This task asks for the lines from the one with "Shipping and Return (204, 1496)" to the final line below, repeated exactly, with pictures omitted.

BEGIN PROVIDED RECORDS

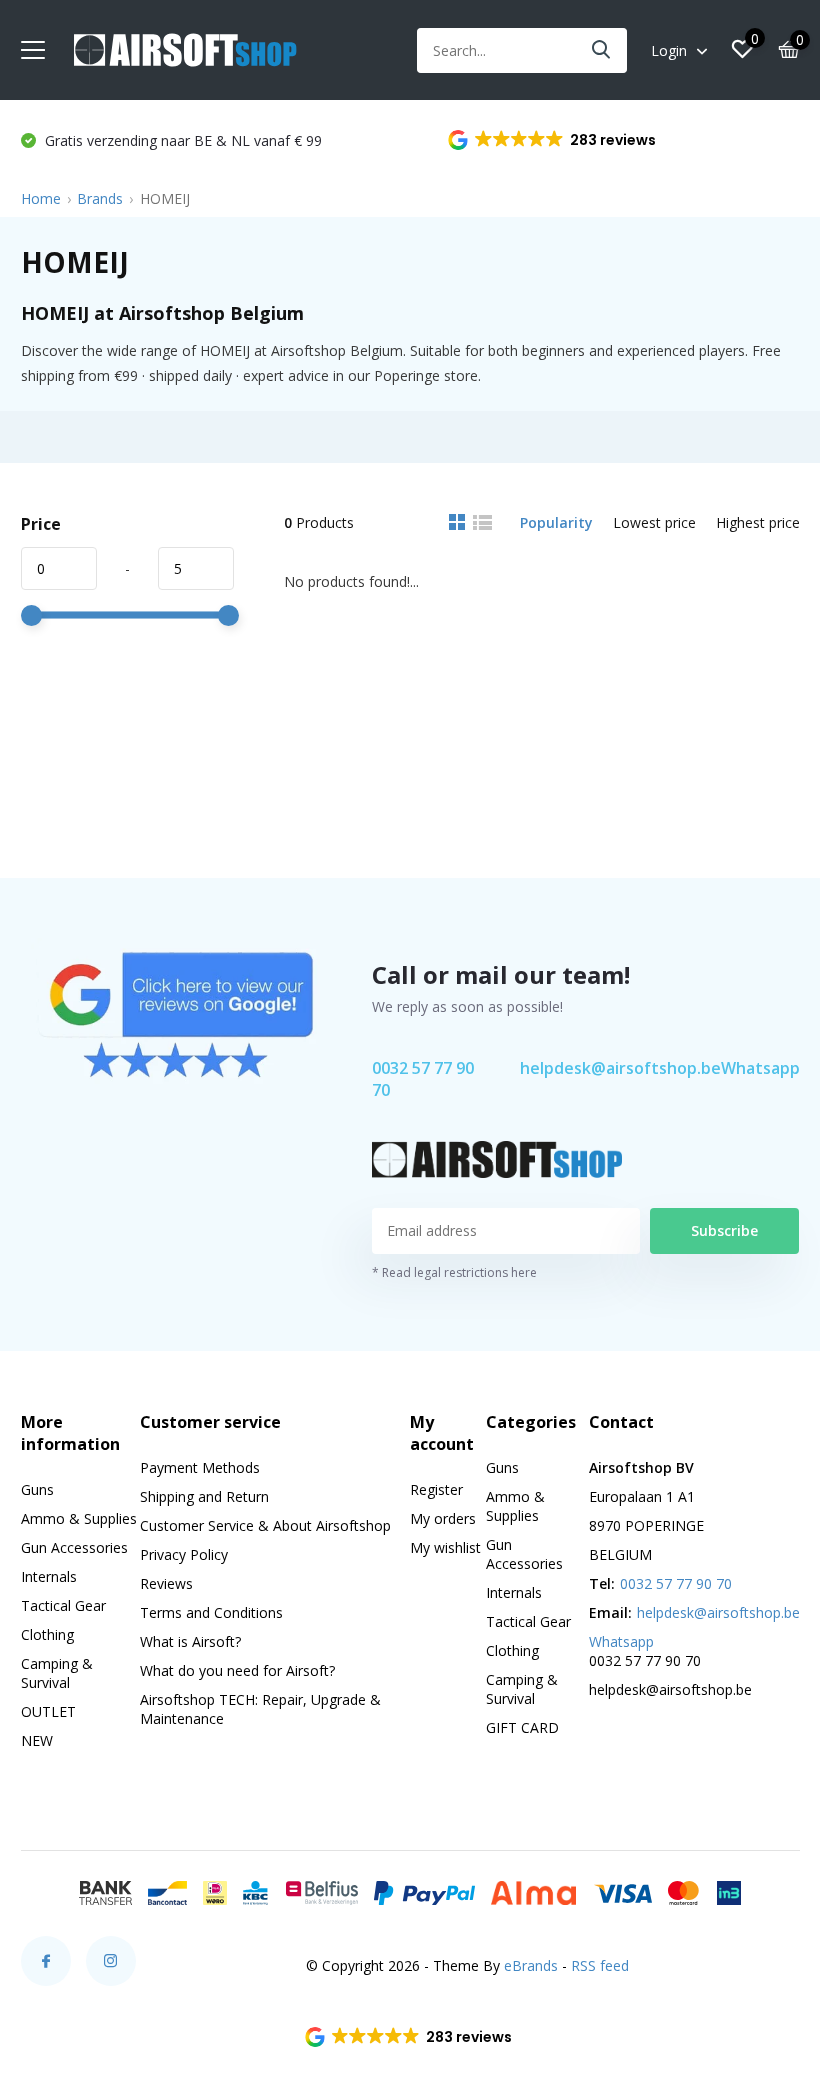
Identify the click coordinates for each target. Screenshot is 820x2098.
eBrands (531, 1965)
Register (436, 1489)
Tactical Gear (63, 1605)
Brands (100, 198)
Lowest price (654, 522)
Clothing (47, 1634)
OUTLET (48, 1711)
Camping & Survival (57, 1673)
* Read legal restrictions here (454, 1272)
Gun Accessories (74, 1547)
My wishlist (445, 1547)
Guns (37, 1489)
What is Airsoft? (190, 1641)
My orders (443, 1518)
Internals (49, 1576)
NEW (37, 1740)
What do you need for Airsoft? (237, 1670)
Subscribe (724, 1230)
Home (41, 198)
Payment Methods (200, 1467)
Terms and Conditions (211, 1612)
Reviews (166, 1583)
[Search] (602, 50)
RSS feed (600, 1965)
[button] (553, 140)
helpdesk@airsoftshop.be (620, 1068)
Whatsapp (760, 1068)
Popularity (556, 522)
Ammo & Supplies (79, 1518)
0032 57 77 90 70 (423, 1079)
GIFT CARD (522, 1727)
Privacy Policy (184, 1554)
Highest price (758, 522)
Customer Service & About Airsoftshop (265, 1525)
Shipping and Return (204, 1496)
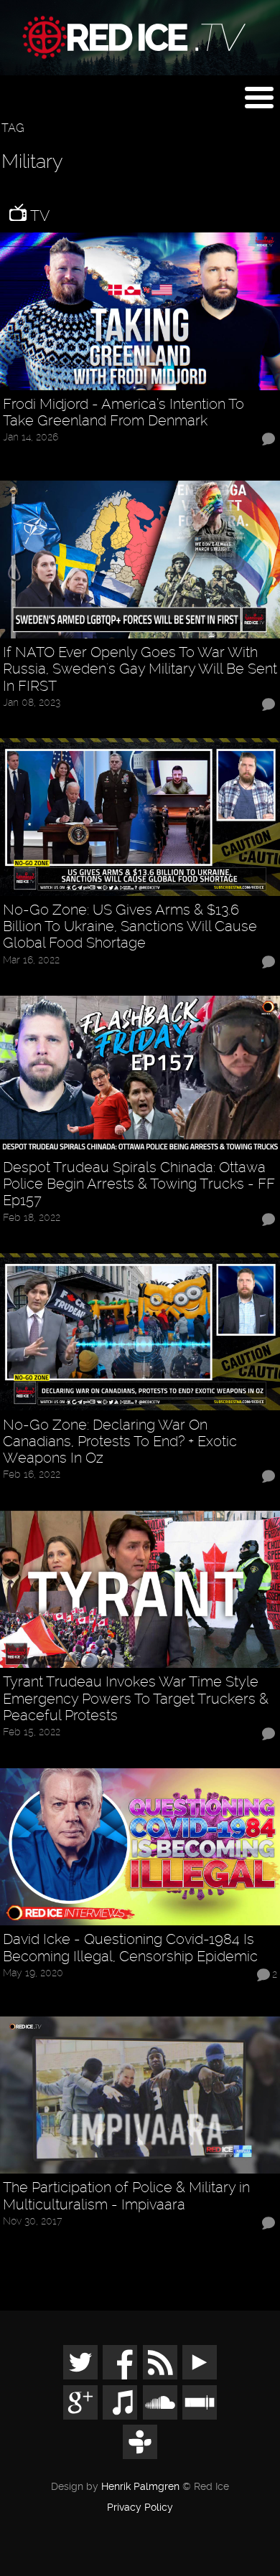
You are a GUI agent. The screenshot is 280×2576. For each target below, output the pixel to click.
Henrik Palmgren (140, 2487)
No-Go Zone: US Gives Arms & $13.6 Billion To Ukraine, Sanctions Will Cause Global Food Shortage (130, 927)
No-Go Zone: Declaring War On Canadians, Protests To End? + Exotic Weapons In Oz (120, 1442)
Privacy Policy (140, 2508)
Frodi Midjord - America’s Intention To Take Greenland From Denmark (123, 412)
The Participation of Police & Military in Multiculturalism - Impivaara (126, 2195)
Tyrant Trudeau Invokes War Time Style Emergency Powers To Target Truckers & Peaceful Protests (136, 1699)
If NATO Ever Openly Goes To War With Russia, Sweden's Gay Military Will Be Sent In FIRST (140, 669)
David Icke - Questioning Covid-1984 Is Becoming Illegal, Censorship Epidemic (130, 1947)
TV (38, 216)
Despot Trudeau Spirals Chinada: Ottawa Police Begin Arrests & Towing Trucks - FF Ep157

END PROVIDED RECORDS

RESPONSE AREA:
Shipping and Return (204, 1496)
You are a GUI agent. The screenshot is 280×2576. For each target below, output the pixel to click.
Henrik Palmgren (140, 2487)
No-Go Zone: US Gives Arms & $13.6 Billion To Ukraine, Sanctions Will Cause Global Food Shortage (130, 927)
No-Go Zone: Declaring War On Canadians, Protests To End? + Exotic Weapons In Oz (120, 1442)
Privacy Policy (140, 2508)
Frodi Midjord - America’s Intention To Take Greenland From Denmark (123, 412)
The Participation of Police & Military in Multiculturalism - Impivaara (126, 2195)
Tyrant Trudeau Invokes War Time Style Emergency Powers To Target Truckers & Peaceful Protests (136, 1699)
If NATO Ever Openly Goes To War With Russia, Sweden's Gay Military Will Be Sent In FIRST (140, 669)
David Icke - Questioning Covid-1984 Is Becoming Illegal, Censorship Epidemic (130, 1947)
TV (38, 216)
Despot Trudeau Spirals Chinada: Ottawa Police Begin Arrests & Towing Trucks - FF Ep157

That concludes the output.